The musicians of the Saint Paul Chamber Orchestra in their first rehearsal at the new Ordway Concert Hall.

Construction is not yet complete and all the seats aren’t in, but on Wednesday — a day short of 30 years after the Ordway first opened — the musicians of the St. Paul Chamber Orchestra played their first notes on the stage of the new Ordway Concert Hall, which was designed and built especially for them.

Wednesday’s event was billed as a rehearsal, but as the first movement of Beethoven’s Fourth Symphony filled the air, it was more than that. It was an affirmation of the SPCO’s value to the community. It was a culmination of a process that began more than 15 years ago, when SPCO President Bruce Coppock decided the SPCO needed a purpose-built, acoustically appropriate home. And it was a testament to the power of the Arts Partnership to raise money.

A collaboration among the Ordway’s four principal residents – the SPCO, the Schubert Club, the Minnesota Opera and the Ordway Center for the Performing Arts – the partnership ran an ambitious capital campaign that netted $83 million. Of that, $42 million went to the hall and the rest to an endowment fund. “Four organizations, boards, and donors working together,” said President Patricia Mitchell. “It’s never been done.”

The rehearsal was also a tantalizing taste of what’s to come: years of great performances in an elegant, intimate room with sound that will take some getting used to, like fine wine or unpolluted air. Designed by architect Tim Carl of HGA (whose recent projects include the Northrop revitalization) and acoustician Paul Scarbrough of Akustiks (whose next project is Lincoln Center’s Avery Fisher Hall), the new hall was built not only for chamber music, but for silence.

All you hear is music

There are no blowers, motors or fans, and a 22-inch-thick wall along West 5th Street keeps out traffic noise. So if you sit still and listen, all you hear is music in a space where every surface, shape and angle was designed to enhance it. The undulating ceiling of mahogany-stained oak dowels, the sculptural panels on the walls, even the curves beneath the balconies have specific acoustical purposes, along with looking very fine. (The rolling waves of the Concert Hall’s ceiling could easily become as iconic as Orchestra Hall’s cubes.)
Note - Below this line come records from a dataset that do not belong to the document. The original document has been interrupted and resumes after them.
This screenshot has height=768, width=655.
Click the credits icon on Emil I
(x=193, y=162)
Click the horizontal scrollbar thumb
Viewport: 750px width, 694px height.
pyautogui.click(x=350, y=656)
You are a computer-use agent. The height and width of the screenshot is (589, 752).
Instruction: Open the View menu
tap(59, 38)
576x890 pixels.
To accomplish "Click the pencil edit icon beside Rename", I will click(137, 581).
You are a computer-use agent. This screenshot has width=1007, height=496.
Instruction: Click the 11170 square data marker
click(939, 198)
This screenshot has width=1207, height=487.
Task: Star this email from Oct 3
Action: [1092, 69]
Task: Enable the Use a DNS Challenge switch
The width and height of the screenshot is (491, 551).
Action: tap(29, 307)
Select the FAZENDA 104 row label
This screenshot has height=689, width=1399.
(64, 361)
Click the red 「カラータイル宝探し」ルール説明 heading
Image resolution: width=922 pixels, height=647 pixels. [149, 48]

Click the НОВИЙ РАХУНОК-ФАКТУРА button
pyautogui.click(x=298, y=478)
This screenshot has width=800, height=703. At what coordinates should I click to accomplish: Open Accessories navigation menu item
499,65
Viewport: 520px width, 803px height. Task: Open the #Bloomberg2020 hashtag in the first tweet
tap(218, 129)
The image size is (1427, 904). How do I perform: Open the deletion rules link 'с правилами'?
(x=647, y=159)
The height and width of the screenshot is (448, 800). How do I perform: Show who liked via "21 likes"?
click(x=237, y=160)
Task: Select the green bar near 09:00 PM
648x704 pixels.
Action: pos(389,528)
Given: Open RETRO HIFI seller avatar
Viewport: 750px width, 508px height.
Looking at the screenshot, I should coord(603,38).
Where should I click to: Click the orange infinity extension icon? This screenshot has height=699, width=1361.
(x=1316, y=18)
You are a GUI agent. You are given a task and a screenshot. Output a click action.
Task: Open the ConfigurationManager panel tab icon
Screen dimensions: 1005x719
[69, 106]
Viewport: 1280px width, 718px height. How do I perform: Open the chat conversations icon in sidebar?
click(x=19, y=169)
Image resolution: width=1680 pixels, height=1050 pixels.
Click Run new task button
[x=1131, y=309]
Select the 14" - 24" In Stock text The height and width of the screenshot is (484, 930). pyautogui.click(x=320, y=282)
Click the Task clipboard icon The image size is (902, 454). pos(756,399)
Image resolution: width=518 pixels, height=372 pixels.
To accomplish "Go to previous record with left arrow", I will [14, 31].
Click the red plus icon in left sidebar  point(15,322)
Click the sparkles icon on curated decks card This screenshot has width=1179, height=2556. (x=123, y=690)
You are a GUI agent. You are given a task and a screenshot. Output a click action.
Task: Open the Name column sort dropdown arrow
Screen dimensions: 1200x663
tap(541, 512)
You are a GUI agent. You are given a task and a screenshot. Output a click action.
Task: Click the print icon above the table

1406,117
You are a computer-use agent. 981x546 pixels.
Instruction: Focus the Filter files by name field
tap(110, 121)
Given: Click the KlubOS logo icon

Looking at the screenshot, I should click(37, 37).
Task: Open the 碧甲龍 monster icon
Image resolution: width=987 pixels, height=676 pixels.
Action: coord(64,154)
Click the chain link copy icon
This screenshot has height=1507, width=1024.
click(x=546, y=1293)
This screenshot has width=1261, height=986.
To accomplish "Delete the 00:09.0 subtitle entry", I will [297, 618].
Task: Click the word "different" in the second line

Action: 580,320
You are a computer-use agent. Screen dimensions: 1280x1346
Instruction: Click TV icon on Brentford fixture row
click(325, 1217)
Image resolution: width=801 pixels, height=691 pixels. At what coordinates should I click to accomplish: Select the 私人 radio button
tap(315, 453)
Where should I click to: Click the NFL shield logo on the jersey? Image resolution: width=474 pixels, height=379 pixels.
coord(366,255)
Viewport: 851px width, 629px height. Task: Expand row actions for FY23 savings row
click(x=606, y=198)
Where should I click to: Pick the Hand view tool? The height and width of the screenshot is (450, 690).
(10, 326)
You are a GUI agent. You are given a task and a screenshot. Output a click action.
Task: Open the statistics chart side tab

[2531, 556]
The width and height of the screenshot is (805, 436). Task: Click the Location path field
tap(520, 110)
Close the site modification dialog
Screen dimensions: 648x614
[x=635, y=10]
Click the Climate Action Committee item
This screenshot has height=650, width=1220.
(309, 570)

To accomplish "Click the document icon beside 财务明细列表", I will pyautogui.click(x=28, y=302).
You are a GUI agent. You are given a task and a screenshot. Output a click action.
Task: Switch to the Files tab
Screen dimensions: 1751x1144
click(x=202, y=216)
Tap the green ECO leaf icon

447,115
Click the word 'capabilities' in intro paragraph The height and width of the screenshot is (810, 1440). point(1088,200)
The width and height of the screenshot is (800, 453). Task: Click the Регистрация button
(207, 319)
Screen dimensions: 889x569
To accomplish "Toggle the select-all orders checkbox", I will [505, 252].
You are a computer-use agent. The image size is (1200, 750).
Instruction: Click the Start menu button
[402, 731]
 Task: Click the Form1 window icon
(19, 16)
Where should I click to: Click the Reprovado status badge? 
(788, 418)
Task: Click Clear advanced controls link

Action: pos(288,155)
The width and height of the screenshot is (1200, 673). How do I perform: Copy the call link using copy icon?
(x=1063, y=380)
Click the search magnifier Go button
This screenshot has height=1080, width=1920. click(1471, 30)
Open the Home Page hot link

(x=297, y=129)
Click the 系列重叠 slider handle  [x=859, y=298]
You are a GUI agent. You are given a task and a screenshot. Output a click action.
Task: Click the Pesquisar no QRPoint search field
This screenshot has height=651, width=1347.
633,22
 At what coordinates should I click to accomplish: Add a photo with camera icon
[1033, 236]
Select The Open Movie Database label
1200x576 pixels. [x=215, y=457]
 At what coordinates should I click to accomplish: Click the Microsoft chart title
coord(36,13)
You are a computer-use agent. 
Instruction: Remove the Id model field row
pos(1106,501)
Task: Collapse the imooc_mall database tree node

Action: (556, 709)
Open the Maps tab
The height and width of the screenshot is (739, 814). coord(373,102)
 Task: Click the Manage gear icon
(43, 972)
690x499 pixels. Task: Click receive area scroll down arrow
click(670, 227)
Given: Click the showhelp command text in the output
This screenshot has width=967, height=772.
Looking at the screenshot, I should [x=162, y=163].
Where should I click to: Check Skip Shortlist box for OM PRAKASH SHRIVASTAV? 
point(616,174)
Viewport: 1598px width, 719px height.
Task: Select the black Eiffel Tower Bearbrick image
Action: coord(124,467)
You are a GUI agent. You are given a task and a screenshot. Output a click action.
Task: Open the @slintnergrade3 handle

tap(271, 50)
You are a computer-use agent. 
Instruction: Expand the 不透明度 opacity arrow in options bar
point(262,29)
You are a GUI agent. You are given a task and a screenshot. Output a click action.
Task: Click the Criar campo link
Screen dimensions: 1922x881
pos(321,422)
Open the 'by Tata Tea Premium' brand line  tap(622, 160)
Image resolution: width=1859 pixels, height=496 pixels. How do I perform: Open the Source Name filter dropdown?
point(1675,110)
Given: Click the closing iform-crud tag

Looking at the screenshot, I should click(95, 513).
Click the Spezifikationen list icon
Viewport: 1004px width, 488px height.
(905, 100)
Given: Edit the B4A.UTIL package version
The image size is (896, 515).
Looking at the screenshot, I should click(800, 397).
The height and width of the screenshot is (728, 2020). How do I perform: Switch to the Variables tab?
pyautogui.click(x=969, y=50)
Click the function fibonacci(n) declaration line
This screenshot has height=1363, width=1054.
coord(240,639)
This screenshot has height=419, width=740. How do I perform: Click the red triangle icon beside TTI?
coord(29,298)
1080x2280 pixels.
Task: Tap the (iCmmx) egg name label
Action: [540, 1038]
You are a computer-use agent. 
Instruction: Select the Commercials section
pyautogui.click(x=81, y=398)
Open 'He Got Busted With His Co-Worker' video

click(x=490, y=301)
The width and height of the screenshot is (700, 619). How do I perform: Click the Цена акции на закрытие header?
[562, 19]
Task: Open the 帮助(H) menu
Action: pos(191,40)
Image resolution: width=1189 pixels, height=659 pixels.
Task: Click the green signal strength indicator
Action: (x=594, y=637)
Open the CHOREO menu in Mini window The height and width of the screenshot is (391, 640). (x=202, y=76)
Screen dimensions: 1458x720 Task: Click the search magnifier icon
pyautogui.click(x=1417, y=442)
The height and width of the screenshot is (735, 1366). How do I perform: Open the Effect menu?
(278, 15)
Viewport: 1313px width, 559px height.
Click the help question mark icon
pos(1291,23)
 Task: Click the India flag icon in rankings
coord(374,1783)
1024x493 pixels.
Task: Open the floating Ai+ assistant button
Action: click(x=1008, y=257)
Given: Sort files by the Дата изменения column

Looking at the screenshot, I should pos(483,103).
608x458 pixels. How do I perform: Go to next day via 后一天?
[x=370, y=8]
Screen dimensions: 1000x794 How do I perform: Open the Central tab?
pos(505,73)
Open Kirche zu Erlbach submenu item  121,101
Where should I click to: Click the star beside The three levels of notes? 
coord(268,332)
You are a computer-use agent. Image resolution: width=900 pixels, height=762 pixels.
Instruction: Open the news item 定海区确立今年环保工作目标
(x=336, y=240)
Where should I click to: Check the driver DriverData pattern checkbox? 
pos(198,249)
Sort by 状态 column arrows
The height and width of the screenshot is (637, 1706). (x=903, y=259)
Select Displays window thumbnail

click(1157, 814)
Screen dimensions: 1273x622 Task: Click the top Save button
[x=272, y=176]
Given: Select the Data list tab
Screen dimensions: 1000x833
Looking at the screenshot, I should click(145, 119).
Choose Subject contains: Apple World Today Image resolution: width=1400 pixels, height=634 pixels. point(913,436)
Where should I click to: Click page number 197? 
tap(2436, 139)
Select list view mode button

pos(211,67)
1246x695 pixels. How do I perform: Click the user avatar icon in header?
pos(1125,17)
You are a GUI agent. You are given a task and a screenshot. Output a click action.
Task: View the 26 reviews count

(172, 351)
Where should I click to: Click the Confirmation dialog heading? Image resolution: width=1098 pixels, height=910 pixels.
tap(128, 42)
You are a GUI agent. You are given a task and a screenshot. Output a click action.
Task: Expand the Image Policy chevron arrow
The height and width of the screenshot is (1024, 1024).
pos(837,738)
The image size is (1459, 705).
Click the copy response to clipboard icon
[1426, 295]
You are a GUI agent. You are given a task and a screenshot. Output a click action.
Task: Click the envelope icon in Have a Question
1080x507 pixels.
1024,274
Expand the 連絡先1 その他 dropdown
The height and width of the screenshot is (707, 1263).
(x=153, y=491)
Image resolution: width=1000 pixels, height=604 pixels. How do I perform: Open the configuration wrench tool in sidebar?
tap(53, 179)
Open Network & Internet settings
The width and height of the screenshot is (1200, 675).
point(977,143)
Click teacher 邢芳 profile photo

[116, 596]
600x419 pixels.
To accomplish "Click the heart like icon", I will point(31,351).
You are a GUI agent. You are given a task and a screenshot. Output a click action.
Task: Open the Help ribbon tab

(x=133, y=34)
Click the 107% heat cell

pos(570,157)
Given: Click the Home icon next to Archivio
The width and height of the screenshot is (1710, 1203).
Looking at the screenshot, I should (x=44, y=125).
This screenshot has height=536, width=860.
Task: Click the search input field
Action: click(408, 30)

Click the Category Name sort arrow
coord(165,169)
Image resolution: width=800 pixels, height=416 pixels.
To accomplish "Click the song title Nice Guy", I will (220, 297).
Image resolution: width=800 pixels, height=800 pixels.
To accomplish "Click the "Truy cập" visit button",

MinnPost photo by John Whiting
Looking down from the choral loft behind the stage.

As the SPCO played on Wednesday, we felt fully enveloped by music, and also as if we could reach up and pluck individual notes out of the air. But what do we know? We asked an expert what he thought of the sound.

“It met and exceeded all of my expectations,” said violinist Kyu-Young Kim, the SPCO’s principal second violin and senior director of artistic planning. “It’s vibrant, and there’s a sheen to the sound. It’s clear, it feels intimate, and there’s an incredible range of dynamics you can do. You can play softer. If you can play softer, that means you have a bigger range, more to work with, more expressive possibilities.

“It’s all about what the audience can experience, and making them feel they’re right there with you, rather than in the distance.”

Roof raised to accommodate two balconies

The farthest away you can possibly be from the musicians is 95 feet. The new hall, which has 1,100 seats, occupies much the same footprint as the former McKnight Theater, which seated 300. The roof was raised 30 feet to allow for two balconies. The building was stretched 10 feet to the north and 20 feet to the east. These are relatively small changes that somehow made room for three times as many people, yet the hall doesn’t feel at all crowded.

With the seats up, you can walk easily along the rows. Seated beneath either balcony, you’re not the filling in a sandwich. There’s an openness and spaciousness, but it’s also kind of cozy, a living room built for music. High up in the last row of the second balcony, which has a steep rake, you’re still within that magical 100 feet of the stage, with fantastic sightlines and probably the best sound in the house. This may be a hall where you can sit anywhere.

“It’s a risky business to build a concert hall,” Coppock said afterward, looking both pleased and relieved, “and a huge community triumph.” Starting March 1, when “Rock the Ordway” launches 22 days of opening nights, you’ll have plenty of chances to see and hear the new hall for yourself.

MinnPost photo by John Whiting
SPCO president Bruce Coppock: “It’s a risky business to build a concert hall, and a huge community triumph.”

Between now and then, the SPCO will rehearse there many times. “We have the luxury of a long tuning process,” Kim said. “This gives us a chance to really hone the sound. When you have such a small group, the hall becomes another instrument.”